→ RECORD EXTRACTS:
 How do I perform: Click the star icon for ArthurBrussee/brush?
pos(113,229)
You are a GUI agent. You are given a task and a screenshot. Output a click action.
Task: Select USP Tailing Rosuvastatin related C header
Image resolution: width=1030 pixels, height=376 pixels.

→ WORK REQUIRED: What the answer should hold is an exact copy of each line from the one containing "You are a GUI" to the final line of the listing above.

→ WRITTEN SOLUTION:
You are a GUI agent. You are given a task and a screenshot. Output a click action.
Task: Select USP Tailing Rosuvastatin related C header
Image resolution: width=1030 pixels, height=376 pixels.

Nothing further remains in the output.